Let $P(x,y)$ be the assertion into the problem statement. $P(0,0) \implies f(0)^2=2f(0)$ so either $f(0)=0$ or $f(0)=2.$ Case 1: $f(0)=2.$ $P(x,0)\implies 3f(x)=2+f(x)+2x+2\implies f(x)=x+2$. Plugging this into the problem statement yields that it is not a solution. Case 2: $f(0)=0.$ $P(-1,1)\implies f(1)f(-1)=3f(-1)$ so $(f(1)-3)f(-1)=0$. Either $f(1)=3$ or $f(-1)=0.$ Case 2.1: $f(1)=3.$ $P(x-1,1)\implies \boxed{f(x)=3x}$ and plugging this in indeed works.
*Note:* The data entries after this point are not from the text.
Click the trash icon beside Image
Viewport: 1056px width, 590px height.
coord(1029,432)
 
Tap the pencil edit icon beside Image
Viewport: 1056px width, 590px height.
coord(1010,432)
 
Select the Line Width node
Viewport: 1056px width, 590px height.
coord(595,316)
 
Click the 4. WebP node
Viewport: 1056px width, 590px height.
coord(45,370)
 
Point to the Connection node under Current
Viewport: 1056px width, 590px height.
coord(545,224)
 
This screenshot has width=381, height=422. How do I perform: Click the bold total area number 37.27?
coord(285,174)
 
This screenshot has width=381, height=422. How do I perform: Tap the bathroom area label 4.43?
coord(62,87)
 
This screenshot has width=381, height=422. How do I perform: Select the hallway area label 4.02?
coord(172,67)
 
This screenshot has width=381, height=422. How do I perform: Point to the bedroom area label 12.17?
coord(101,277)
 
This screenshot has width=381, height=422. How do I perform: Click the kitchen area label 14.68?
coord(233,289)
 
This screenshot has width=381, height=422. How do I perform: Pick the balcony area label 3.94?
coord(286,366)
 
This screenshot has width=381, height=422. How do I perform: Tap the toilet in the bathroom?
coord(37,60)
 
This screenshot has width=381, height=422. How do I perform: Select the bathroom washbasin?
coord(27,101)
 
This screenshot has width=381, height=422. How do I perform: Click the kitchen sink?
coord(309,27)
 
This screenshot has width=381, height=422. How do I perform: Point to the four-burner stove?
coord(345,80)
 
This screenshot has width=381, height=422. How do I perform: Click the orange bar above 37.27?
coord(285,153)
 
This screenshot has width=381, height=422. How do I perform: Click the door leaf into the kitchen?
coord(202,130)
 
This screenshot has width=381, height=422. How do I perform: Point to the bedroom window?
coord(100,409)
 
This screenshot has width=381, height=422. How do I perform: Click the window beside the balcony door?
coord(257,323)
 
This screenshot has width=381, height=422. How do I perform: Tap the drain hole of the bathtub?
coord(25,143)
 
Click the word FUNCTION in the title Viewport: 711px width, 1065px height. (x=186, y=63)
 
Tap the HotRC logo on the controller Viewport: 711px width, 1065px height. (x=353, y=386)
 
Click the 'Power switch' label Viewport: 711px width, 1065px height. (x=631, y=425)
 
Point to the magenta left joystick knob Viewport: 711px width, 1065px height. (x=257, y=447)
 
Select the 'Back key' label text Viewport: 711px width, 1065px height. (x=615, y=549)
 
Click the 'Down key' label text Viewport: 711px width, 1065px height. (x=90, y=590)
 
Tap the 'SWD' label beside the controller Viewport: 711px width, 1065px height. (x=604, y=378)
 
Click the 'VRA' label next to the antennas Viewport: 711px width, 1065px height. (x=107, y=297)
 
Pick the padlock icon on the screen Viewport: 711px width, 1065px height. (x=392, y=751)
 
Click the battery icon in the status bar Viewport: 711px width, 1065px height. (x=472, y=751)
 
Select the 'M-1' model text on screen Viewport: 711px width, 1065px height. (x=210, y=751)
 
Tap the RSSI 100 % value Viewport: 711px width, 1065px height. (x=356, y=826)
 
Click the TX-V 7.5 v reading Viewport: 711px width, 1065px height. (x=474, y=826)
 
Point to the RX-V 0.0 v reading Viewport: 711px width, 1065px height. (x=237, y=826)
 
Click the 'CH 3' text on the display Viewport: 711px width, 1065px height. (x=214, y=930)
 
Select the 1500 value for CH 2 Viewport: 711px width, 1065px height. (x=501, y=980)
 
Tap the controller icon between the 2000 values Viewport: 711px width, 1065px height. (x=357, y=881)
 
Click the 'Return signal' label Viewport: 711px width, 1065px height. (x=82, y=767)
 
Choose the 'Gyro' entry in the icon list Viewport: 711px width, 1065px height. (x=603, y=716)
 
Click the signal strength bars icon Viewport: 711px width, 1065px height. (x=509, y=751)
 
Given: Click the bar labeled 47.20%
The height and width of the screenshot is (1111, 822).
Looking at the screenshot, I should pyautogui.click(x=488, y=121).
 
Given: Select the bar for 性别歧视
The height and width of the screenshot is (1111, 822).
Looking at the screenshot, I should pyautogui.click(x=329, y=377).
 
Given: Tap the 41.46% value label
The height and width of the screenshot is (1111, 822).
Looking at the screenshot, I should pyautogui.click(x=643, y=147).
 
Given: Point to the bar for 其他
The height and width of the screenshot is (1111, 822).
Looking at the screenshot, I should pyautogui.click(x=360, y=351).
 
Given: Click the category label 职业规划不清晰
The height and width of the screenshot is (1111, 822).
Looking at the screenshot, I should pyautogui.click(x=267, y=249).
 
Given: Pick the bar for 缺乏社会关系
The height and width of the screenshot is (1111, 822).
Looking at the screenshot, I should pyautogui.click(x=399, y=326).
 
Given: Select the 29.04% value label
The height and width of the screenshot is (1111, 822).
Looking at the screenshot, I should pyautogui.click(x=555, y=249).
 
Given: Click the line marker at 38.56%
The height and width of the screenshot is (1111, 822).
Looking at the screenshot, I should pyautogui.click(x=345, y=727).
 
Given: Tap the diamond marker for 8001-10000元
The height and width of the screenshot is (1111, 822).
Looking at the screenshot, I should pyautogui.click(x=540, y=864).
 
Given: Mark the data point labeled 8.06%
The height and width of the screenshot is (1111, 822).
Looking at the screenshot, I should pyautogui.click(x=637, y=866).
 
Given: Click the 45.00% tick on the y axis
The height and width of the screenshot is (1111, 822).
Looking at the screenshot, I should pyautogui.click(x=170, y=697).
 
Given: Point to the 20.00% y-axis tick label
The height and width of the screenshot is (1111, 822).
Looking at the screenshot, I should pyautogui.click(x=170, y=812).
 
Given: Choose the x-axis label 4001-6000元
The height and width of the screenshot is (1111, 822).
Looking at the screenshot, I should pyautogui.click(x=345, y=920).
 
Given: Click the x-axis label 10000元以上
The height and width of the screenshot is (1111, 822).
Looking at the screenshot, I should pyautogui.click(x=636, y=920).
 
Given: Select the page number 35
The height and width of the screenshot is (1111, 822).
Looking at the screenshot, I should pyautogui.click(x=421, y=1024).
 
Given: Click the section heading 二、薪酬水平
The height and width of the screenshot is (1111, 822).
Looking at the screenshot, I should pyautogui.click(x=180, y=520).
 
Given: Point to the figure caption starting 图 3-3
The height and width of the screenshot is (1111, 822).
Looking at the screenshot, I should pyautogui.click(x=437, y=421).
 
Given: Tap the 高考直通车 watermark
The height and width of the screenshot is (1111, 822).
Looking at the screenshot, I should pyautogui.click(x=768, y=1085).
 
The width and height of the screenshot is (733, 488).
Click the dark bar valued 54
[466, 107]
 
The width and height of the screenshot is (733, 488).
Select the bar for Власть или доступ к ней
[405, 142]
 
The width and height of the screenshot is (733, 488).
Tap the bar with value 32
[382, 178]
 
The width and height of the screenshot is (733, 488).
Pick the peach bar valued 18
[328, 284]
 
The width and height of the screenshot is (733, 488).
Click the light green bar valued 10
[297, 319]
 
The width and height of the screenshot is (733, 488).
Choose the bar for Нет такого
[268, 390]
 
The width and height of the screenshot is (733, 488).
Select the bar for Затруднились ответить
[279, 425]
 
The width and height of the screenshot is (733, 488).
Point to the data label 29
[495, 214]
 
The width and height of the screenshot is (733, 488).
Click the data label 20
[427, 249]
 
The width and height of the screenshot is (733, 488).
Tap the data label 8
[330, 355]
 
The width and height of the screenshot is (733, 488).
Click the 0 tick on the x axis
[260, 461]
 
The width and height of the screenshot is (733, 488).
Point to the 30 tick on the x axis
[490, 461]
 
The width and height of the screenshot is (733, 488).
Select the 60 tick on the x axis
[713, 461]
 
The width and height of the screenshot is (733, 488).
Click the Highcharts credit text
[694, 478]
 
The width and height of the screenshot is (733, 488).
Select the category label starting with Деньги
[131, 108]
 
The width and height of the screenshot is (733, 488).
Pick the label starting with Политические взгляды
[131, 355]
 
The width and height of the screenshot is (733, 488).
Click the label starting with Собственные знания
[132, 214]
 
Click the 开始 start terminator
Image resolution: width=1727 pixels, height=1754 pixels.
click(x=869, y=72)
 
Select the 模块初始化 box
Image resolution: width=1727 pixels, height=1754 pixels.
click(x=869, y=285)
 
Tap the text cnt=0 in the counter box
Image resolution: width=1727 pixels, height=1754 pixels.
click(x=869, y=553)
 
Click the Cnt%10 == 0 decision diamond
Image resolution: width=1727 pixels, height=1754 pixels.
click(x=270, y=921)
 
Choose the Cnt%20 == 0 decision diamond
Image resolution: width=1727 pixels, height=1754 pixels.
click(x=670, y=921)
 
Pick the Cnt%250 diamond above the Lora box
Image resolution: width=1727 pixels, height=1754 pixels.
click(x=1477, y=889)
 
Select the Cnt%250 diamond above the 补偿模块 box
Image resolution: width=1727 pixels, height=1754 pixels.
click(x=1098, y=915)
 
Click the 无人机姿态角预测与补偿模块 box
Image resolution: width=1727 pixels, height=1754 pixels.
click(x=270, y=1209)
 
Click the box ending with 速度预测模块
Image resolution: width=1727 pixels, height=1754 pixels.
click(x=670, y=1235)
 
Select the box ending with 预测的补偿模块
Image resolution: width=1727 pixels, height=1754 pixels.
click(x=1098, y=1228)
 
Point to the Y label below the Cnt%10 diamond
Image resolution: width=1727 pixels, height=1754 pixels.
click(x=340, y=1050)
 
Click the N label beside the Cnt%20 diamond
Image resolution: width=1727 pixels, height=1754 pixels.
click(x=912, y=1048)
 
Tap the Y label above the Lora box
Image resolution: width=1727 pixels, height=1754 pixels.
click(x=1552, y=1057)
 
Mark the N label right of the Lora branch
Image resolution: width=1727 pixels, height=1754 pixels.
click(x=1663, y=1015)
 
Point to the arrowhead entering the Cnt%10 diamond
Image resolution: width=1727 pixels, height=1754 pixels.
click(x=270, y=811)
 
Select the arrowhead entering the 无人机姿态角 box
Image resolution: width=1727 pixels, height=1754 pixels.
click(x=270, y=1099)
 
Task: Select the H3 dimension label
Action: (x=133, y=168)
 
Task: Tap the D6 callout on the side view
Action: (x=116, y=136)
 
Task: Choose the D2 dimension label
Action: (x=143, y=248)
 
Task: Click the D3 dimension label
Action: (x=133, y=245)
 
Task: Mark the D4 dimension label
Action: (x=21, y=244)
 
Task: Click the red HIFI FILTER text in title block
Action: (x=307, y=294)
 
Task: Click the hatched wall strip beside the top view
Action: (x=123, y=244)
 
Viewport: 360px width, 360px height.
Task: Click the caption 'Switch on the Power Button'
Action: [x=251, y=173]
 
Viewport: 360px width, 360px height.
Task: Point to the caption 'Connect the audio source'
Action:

Case 2.2: $f(-1)=0.$ $P(2,-1)\implies f(1)=f(-2).$ $P(-2,1)\implies f(-2)f(1)=3f(-2)-f(1).$ From above, $f(1)=f(-2)$ so it becomes $f(1)^2=2f(1)$ so either $f(1)=0$ or $f(1)=2$. Case 2.2.1: $f(1)=0$. $P(x,-1)\implies f(x-1)=f(-x). P(x-1,1)\implies f(x)=3f(x-1)$. Substituting $f(x-1)$ from first into the second yields $$f(x)=3f(-x).$$Let $x=x$ and $x=-x$ into the past function to get $f(x)=3f(-x)$ and $f(-x)=3f(x).$ Substituting the $f(-x)$ from the second into the first yields $f(x)=3f(-x)=3(3f(x))=9f(x)\implies \boxed{f(x)=0}.$ We can easily check that this function works. Case 2.2.2: $f(1)=2.$ $P(x-1,1)\implies f(x)=f(x-1)+2x$. $P(x,-1)\implies f(x-1)=f(-x)$. Combining these yields $$f(x)=f(-x)+2x.$$We can easily compute $f(2)=6$ by $P(1,1)$. $P(x,2)=f(2x)=f(x+2)+3f(x)-6x-6=f(x+1)+2(x+2)+3f(x)-6x-6=f(x)+2(x+1)+2(x+2)+3f(x)-6x-6=4f(x)-2x$, where we used $f(x)=f(x-1)+2x$ twice. $P(x,x)=f(2x)+(f(x))^2=f(x^2)+2xf(x)+2f(x)=4f(x)-2x+(f(x))^2+2xf(x)+2f(x)$, where we simplified $f(2x).$ $P(x,-x)=f(x)f(-x)=f(-x^2)+(x+1)f(-x)+(-x+1)f(x)$. Using $f(x)=f(-x)+2x, $ we have $f(-x^2)=f(x^2)-2x^2$ and $f(-x)=f(x)-2x.$ Substituting these in yields $f(x)^2-2xf(x)=f(x^2)-4x^2-2x+2f(x).$ Subtracting this from the $P(x,x)$ line gives $\boxed{f(x)=x^2+x}$ and we can easily check that this function works. Hence, the three solutions are $f(x)=0, f(x)=3x,$ and $f(x)=x^2+x$.